- [Task details] Everything in the listing below must be duplicated exactly.

- [Supplied material]
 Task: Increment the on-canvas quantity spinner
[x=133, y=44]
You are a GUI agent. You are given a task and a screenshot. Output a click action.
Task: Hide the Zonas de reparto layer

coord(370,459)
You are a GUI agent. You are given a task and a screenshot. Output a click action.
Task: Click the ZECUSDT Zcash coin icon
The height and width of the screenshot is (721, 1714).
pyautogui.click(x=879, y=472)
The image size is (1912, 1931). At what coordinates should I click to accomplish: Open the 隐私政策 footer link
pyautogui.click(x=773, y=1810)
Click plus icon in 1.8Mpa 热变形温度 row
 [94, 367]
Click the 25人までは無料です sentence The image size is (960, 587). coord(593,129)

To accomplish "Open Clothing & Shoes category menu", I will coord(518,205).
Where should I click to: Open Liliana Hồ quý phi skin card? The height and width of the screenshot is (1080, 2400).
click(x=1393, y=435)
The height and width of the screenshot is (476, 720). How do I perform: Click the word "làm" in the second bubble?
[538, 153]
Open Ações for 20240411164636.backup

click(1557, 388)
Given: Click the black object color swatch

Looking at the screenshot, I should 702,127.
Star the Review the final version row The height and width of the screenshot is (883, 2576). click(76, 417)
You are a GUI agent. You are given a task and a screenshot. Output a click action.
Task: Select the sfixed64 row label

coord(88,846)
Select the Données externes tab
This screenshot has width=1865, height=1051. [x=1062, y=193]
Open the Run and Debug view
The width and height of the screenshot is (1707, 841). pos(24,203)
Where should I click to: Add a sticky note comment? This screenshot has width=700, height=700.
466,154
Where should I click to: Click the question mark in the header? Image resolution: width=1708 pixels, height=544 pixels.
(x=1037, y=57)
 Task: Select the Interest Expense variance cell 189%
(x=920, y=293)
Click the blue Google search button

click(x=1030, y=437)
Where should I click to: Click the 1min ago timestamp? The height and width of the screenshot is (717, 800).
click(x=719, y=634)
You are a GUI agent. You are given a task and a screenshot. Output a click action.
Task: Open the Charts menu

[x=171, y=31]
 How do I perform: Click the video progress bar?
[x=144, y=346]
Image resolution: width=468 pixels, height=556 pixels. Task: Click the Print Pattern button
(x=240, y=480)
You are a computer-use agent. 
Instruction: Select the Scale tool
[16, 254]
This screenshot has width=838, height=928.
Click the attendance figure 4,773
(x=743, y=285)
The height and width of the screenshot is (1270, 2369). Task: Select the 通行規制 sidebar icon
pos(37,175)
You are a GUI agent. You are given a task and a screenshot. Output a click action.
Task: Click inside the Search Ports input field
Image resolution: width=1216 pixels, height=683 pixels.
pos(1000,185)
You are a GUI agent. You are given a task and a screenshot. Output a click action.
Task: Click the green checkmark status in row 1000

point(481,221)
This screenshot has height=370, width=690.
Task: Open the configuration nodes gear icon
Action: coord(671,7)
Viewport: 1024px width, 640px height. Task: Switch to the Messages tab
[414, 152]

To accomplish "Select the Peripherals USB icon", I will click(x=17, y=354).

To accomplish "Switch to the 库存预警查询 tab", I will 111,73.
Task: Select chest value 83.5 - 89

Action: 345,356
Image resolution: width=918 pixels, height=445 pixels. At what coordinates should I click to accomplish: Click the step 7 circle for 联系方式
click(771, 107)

- [Solution]
 Task: Increment the on-canvas quantity spinner
[x=133, y=44]
You are a GUI agent. You are given a task and a screenshot. Output a click action.
Task: Hide the Zonas de reparto layer

coord(370,459)
You are a GUI agent. You are given a task and a screenshot. Output a click action.
Task: Click the ZECUSDT Zcash coin icon
The height and width of the screenshot is (721, 1714).
pyautogui.click(x=879, y=472)
The image size is (1912, 1931). At what coordinates should I click to accomplish: Open the 隐私政策 footer link
pyautogui.click(x=773, y=1810)
Click plus icon in 1.8Mpa 热变形温度 row
 [94, 367]
Click the 25人までは無料です sentence The image size is (960, 587). coord(593,129)

To accomplish "Open Clothing & Shoes category menu", I will coord(518,205).
Where should I click to: Open Liliana Hồ quý phi skin card? The height and width of the screenshot is (1080, 2400).
click(x=1393, y=435)
The height and width of the screenshot is (476, 720). How do I perform: Click the word "làm" in the second bubble?
[538, 153]
Open Ações for 20240411164636.backup

click(1557, 388)
Given: Click the black object color swatch

Looking at the screenshot, I should 702,127.
Star the Review the final version row The height and width of the screenshot is (883, 2576). click(76, 417)
You are a GUI agent. You are given a task and a screenshot. Output a click action.
Task: Select the sfixed64 row label

coord(88,846)
Select the Données externes tab
This screenshot has width=1865, height=1051. [x=1062, y=193]
Open the Run and Debug view
The width and height of the screenshot is (1707, 841). pos(24,203)
Where should I click to: Add a sticky note comment? This screenshot has width=700, height=700.
466,154
Where should I click to: Click the question mark in the header? Image resolution: width=1708 pixels, height=544 pixels.
(x=1037, y=57)
 Task: Select the Interest Expense variance cell 189%
(x=920, y=293)
Click the blue Google search button

click(x=1030, y=437)
Where should I click to: Click the 1min ago timestamp? The height and width of the screenshot is (717, 800).
click(x=719, y=634)
You are a GUI agent. You are given a task and a screenshot. Output a click action.
Task: Open the Charts menu

[x=171, y=31]
 How do I perform: Click the video progress bar?
[x=144, y=346]
Image resolution: width=468 pixels, height=556 pixels. Task: Click the Print Pattern button
(x=240, y=480)
You are a computer-use agent. 
Instruction: Select the Scale tool
[16, 254]
This screenshot has width=838, height=928.
Click the attendance figure 4,773
(x=743, y=285)
The height and width of the screenshot is (1270, 2369). Task: Select the 通行規制 sidebar icon
pos(37,175)
You are a GUI agent. You are given a task and a screenshot. Output a click action.
Task: Click inside the Search Ports input field
Image resolution: width=1216 pixels, height=683 pixels.
pos(1000,185)
You are a GUI agent. You are given a task and a screenshot. Output a click action.
Task: Click the green checkmark status in row 1000

point(481,221)
This screenshot has height=370, width=690.
Task: Open the configuration nodes gear icon
Action: coord(671,7)
Viewport: 1024px width, 640px height. Task: Switch to the Messages tab
[414, 152]

To accomplish "Select the Peripherals USB icon", I will click(x=17, y=354).

To accomplish "Switch to the 库存预警查询 tab", I will 111,73.
Task: Select chest value 83.5 - 89

Action: 345,356
Image resolution: width=918 pixels, height=445 pixels. At what coordinates should I click to accomplish: Click the step 7 circle for 联系方式
click(771, 107)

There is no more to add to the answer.